Herself a performer whose extensive work in the West End has included Robert Stigwood's Grease, Trevor Nunn's Starlight Express and Fame, Cobbold is one of a team of professional actors who make up InService, the Brighton-based producing house responsible for last year's production of The White Devil, as well as running the Brighton Dome Youth Theatre. David Oyelwo, who directed Man Of Mode, is another.

"You learn so much as an actor from teaching young kids," the Spooks actor said of the experience.

"Because they are not yet shackled by training there is something very raw, very real, very private and instinctive."

Cobbold, who makes her directorial debut with this modern-dress production, has been similarly inspired.

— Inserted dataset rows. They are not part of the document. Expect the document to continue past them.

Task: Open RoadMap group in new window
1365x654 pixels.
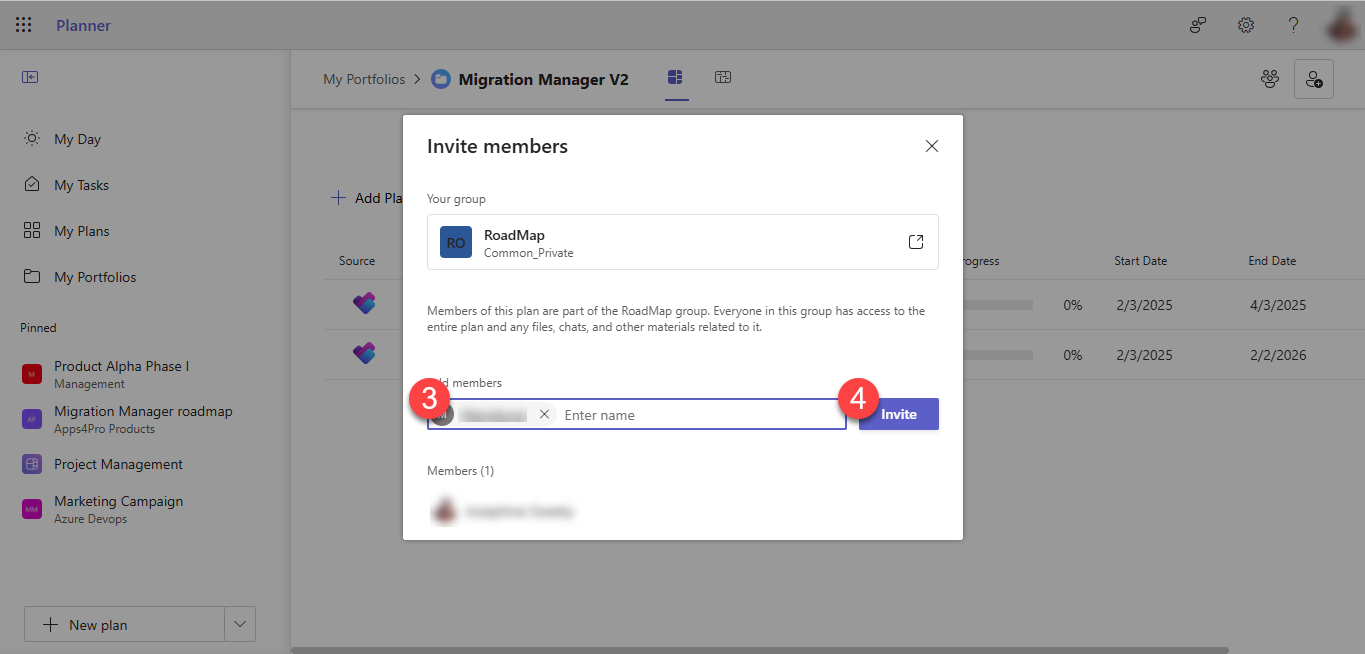Action: (915, 242)
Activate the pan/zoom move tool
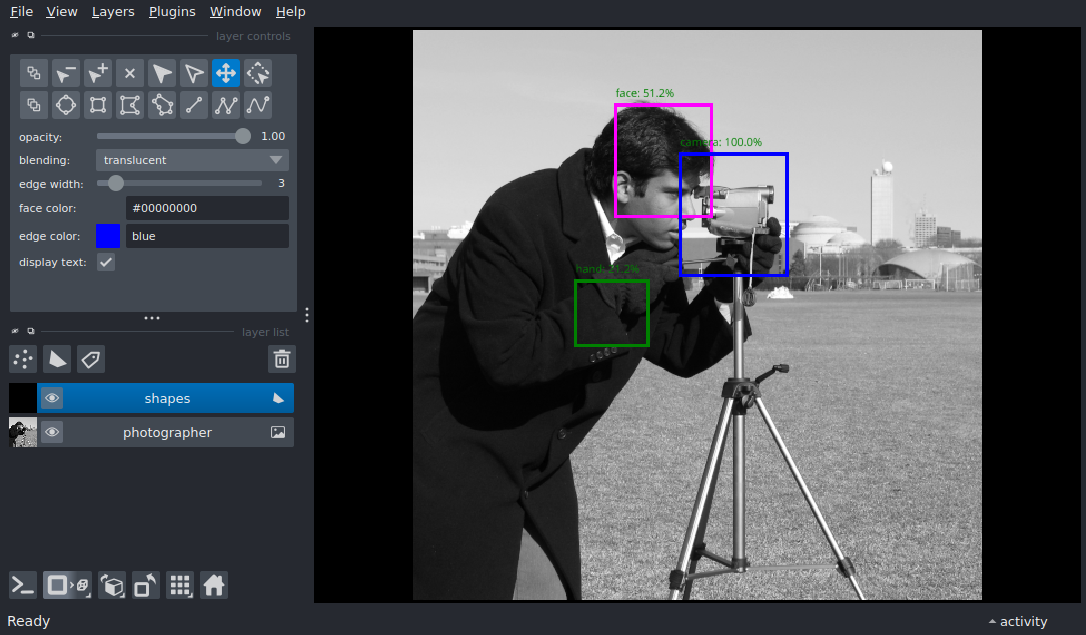The height and width of the screenshot is (635, 1086). click(x=226, y=73)
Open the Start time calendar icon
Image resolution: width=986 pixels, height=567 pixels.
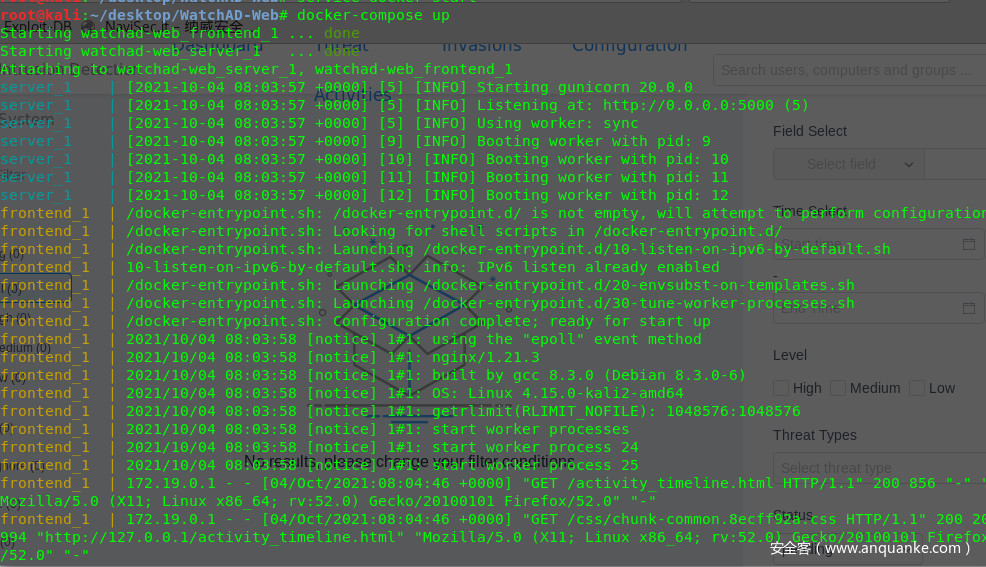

"Fred Lancaster, who plays Romeo, has really set a standard for the company in terms of throwing himself in and grappling with the intense emotions," she says.

"He's 19 and literally just got back from a gap year travelling the morning rehearsals started.

"Sarah Wyld, who's 17, is Juliet. She has the most difficult journey in the whole play because she goes from being a child to a woman prepared to commit suicide."

InService's desire to reach out to young audiences - inevitably facilitated by your chosen play being a syllabus staple - was one reason for Cobbold choosing Romeo And Juliet.

Another was her belief that "the purity of the love between Romeo and Juliet in this world of hatred and darkness is so relevant to today".

"There're very few teenagers who are in that place where they're just looking for pure love," she says.

"They're so crowded by the media and lust and sex. Here are two people who want to do it properly and get married."

Of course you could argue that the young lovers were simply so desperate to get physical they married in secret at the first available opportunity.

But then that's the thing about Shakespeare - as Cobbold says, "there are so many ways to interpret a line".